» QUOTED TEXT
__________________________________________________

Lowman, Joseph. Mastering the Techniques of Teaching. Second Edition, 1995. San Francisco, CA: Jossey-Bass, A Wiley Company.

Projects: We ask that you select 2 projects as your contribution to the knowledge-base of the whole group:

  1. Select one chapter from the Lowman text for presentation to the class. Present the material as something to be learned by the class---we hope everyone will read the chapter ahead of time, but you should probably outline the highlights as you see them. At best, your presentation will be a review for those who have read (and forgotten); at worst, your presentation will be new information for those who have not read the chapter.
  1. Read and dissect one of the articles offered on-line* for the class. You should assume that the participants have NOT read your article, so you should copy the article or prepare some sort of handout for the class so that all will learn from your research.

__________________________________________________

» GIVEN INFORMATION
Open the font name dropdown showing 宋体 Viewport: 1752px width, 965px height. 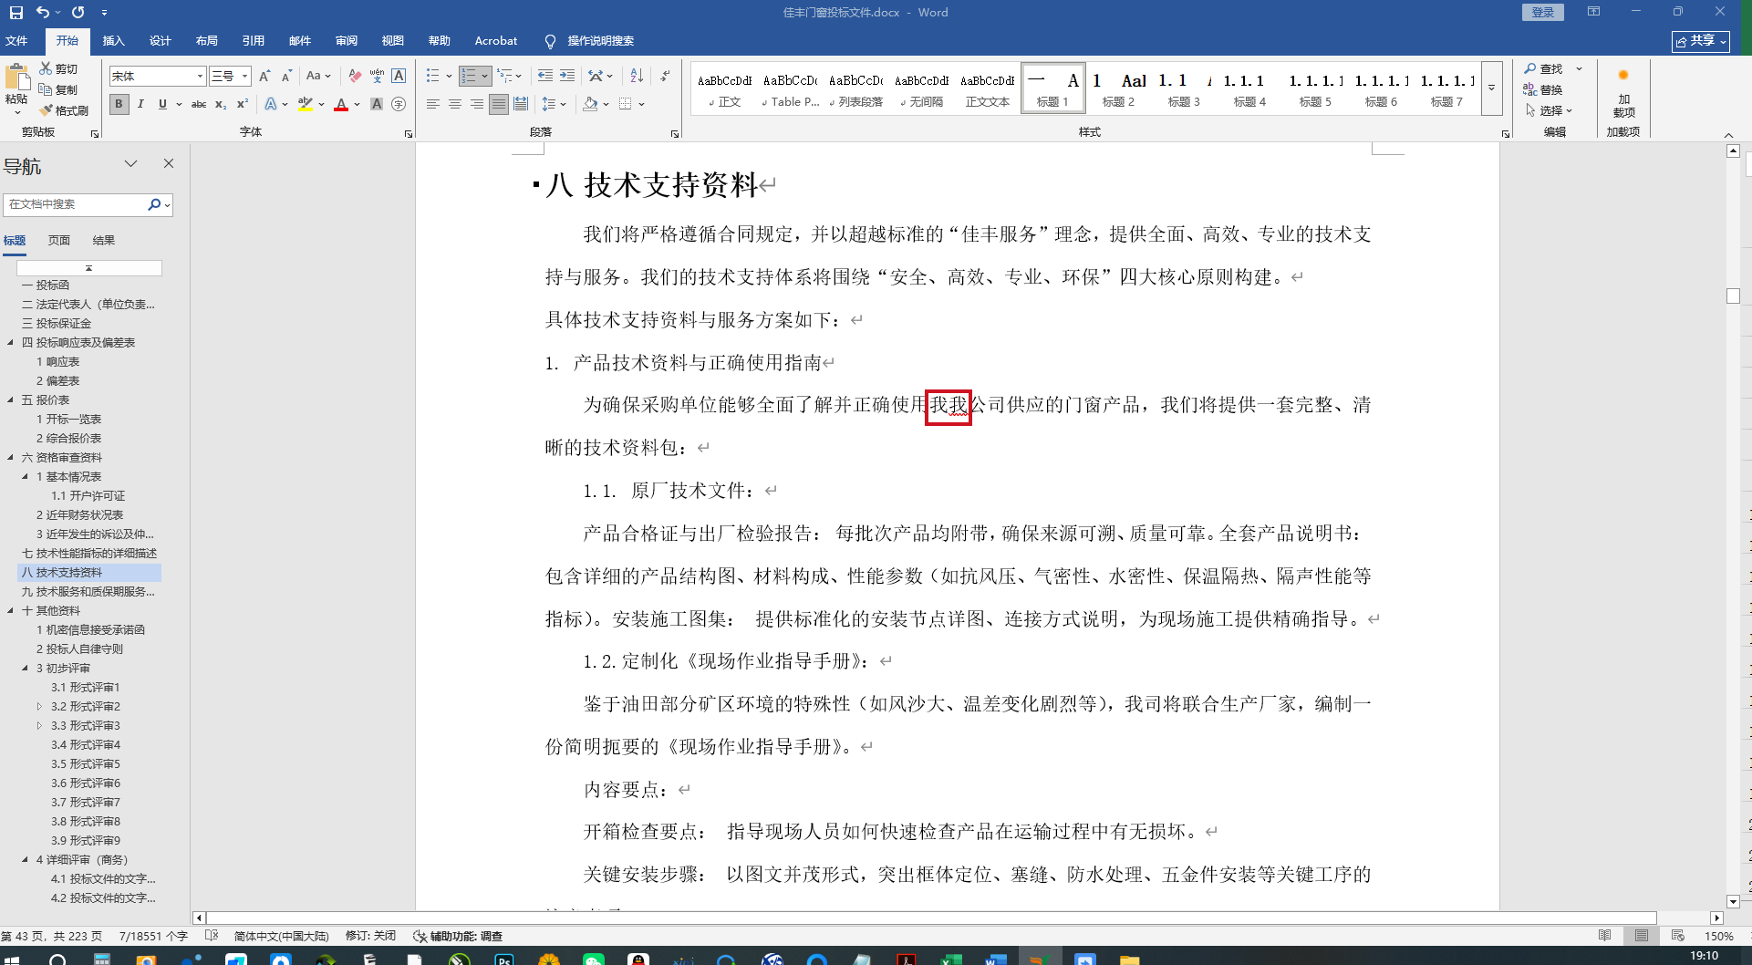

__________________________________________________

» EXERCISE AIM
From the class project text, reproduce the stretch from "1. Read and" through "from your research." word for word.

» TASK SOLUTION
1. Read and dissect one of the articles offered on-line* for the class. You should assume that the participants have NOT read your article, so you should copy the article or prepare some sort of handout for the class so that all will learn from your research.